(Task statement):
Once the line containing "Given: Toggle auto scale on price axis" is found in the records below, return it and each following line exactly, up to and including the line containing "Task: Select the Company column header", and nothing else.

(Provided entries):
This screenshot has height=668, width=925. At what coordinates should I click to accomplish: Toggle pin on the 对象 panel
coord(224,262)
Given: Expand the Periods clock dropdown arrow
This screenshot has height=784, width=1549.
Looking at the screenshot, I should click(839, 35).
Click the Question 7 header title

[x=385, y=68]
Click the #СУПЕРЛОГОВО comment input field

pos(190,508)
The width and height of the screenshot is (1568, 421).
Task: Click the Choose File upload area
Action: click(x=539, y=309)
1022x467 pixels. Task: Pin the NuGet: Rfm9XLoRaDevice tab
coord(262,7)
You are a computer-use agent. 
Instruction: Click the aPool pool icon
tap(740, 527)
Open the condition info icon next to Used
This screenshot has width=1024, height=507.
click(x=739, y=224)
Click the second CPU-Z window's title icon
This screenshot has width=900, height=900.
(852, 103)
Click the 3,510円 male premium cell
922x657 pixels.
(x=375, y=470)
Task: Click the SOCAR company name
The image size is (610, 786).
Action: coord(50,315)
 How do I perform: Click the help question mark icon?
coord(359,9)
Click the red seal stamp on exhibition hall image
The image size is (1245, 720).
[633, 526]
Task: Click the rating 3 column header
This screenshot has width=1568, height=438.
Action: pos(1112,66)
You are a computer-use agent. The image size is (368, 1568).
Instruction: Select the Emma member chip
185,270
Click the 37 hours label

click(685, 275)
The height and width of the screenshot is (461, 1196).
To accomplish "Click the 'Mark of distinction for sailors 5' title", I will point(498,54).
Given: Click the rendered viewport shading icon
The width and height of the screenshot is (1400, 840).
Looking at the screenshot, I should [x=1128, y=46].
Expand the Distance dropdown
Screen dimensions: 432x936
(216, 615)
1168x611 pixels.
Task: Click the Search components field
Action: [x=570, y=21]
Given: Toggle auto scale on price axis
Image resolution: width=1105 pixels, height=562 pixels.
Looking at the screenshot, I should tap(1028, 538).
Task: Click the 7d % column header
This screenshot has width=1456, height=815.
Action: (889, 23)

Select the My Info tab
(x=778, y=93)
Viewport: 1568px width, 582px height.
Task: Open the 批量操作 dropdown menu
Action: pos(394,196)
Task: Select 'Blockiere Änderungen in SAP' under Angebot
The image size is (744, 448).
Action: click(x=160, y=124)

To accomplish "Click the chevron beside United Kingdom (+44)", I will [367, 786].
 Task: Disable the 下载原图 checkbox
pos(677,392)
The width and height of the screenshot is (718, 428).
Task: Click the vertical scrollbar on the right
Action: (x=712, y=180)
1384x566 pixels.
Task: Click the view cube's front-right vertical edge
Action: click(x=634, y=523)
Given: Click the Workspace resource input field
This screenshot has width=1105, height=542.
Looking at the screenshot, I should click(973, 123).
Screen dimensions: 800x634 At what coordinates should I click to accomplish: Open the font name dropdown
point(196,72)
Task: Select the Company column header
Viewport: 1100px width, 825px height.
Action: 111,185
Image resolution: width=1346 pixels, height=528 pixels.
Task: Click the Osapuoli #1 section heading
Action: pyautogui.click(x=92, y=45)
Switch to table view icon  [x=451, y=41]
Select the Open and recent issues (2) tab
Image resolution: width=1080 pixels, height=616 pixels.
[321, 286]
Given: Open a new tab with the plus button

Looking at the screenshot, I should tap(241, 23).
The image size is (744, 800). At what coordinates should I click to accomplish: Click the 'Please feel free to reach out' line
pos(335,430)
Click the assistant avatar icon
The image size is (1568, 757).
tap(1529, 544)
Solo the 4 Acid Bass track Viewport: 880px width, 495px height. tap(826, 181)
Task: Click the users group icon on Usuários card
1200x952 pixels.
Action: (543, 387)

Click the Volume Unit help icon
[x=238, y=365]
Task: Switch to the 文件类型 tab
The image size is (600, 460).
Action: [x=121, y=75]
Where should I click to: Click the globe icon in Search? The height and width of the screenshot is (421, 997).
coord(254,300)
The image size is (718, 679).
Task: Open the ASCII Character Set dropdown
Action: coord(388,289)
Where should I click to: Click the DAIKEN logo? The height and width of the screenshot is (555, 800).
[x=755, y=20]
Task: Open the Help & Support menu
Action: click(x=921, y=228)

(Response area):
Given: Toggle auto scale on price axis
Image resolution: width=1105 pixels, height=562 pixels.
Looking at the screenshot, I should tap(1028, 538).
Task: Click the 7d % column header
This screenshot has width=1456, height=815.
Action: (889, 23)

Select the My Info tab
(x=778, y=93)
Viewport: 1568px width, 582px height.
Task: Open the 批量操作 dropdown menu
Action: pos(394,196)
Task: Select 'Blockiere Änderungen in SAP' under Angebot
The image size is (744, 448).
Action: click(x=160, y=124)

To accomplish "Click the chevron beside United Kingdom (+44)", I will [367, 786].
 Task: Disable the 下载原图 checkbox
pos(677,392)
The width and height of the screenshot is (718, 428).
Task: Click the vertical scrollbar on the right
Action: (x=712, y=180)
1384x566 pixels.
Task: Click the view cube's front-right vertical edge
Action: click(x=634, y=523)
Given: Click the Workspace resource input field
This screenshot has width=1105, height=542.
Looking at the screenshot, I should click(973, 123).
Screen dimensions: 800x634 At what coordinates should I click to accomplish: Open the font name dropdown
point(196,72)
Task: Select the Company column header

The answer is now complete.